## About this exercise
When you reach the line containing "Task: Bookmark the", start transcribing exactly and continue through the last line of the data, skipping every picture.

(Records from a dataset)
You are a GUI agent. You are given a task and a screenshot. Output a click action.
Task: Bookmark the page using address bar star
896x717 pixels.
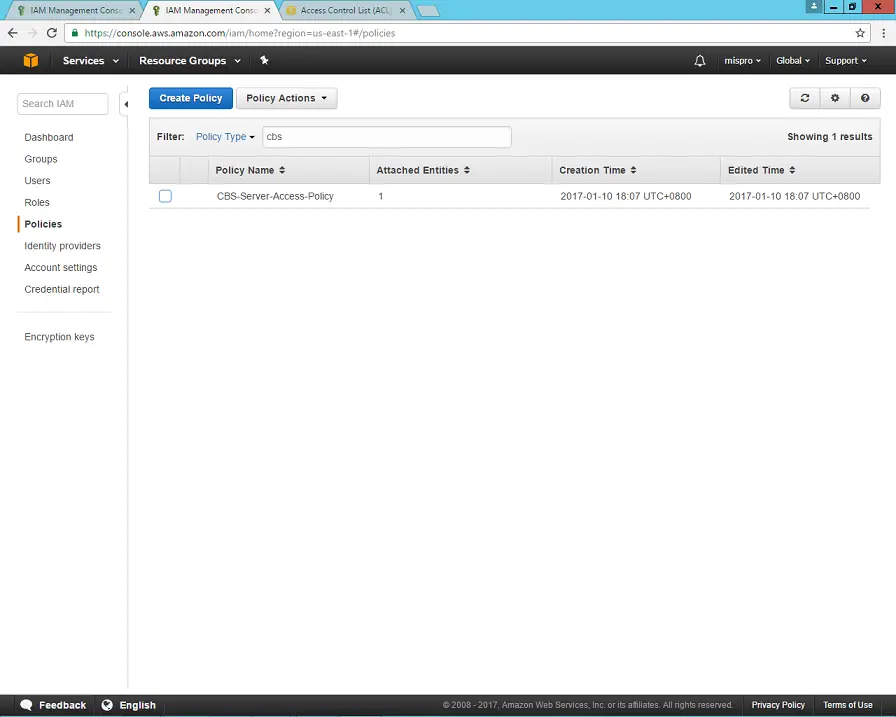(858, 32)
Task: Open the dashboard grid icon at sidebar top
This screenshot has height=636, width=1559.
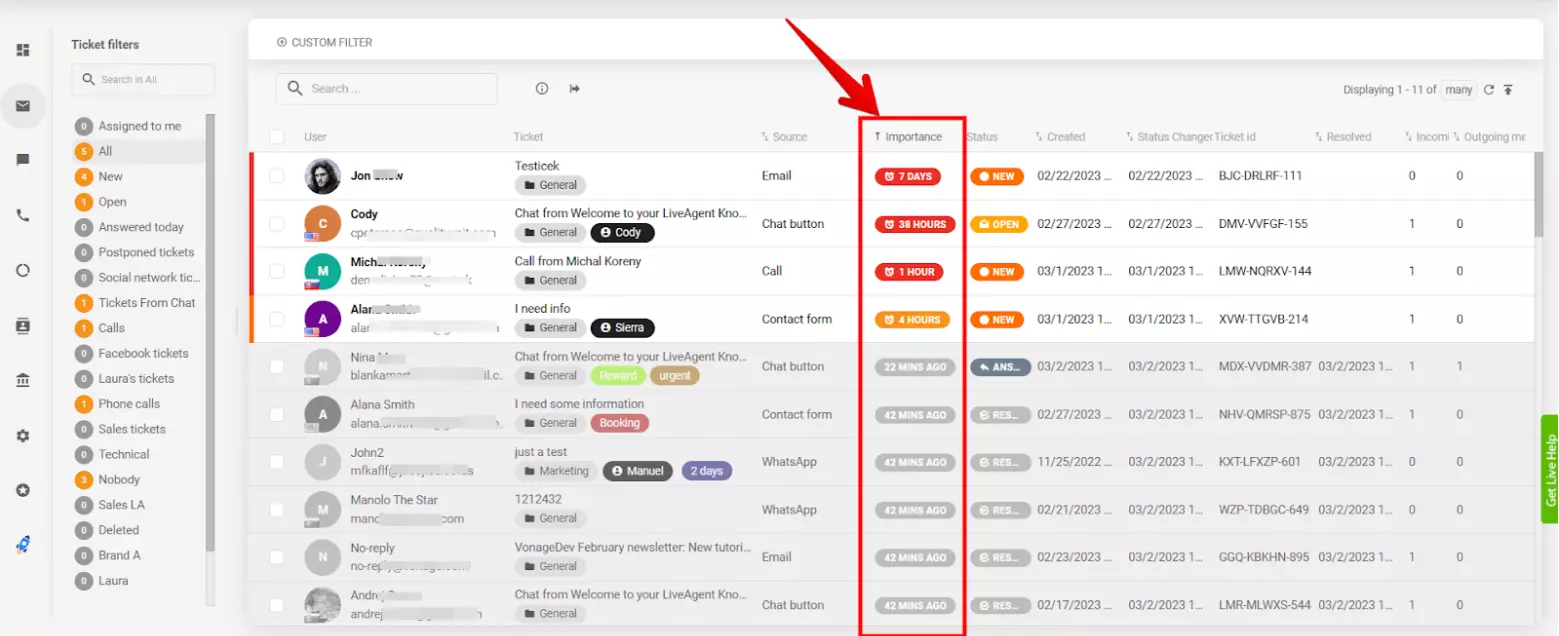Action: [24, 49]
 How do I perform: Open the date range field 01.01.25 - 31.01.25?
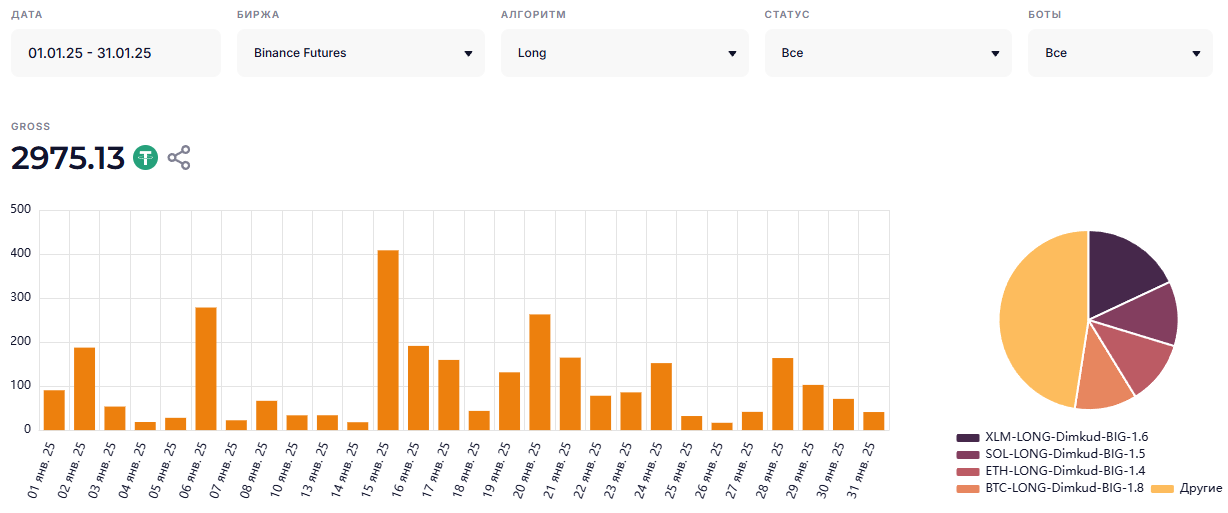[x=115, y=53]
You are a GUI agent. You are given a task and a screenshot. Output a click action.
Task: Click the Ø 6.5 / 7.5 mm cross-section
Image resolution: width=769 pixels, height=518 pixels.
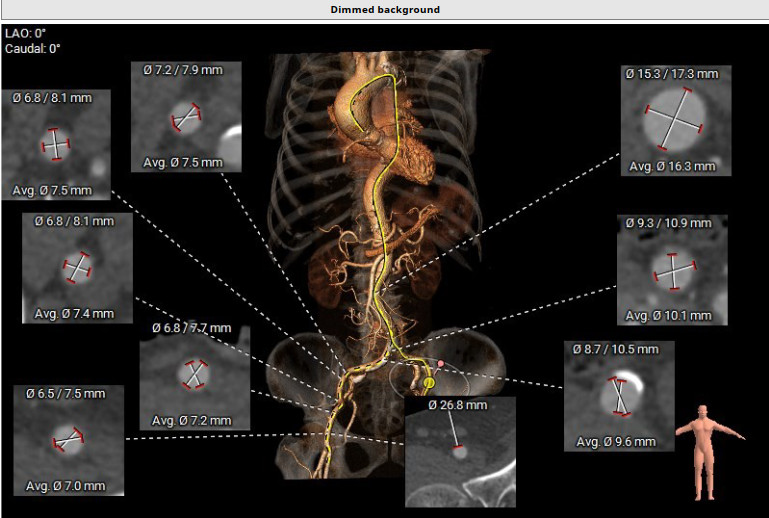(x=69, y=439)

## Task answer
Task: Bookmark the page using address bar star
896x717 pixels.
(858, 32)
Task: Open the dashboard grid icon at sidebar top
This screenshot has height=636, width=1559.
Action: [24, 49]
 How do I perform: Open the date range field 01.01.25 - 31.01.25?
[x=115, y=53]
You are a GUI agent. You are given a task and a screenshot. Output a click action.
Task: Click the Ø 6.5 / 7.5 mm cross-section
Image resolution: width=769 pixels, height=518 pixels.
(x=69, y=439)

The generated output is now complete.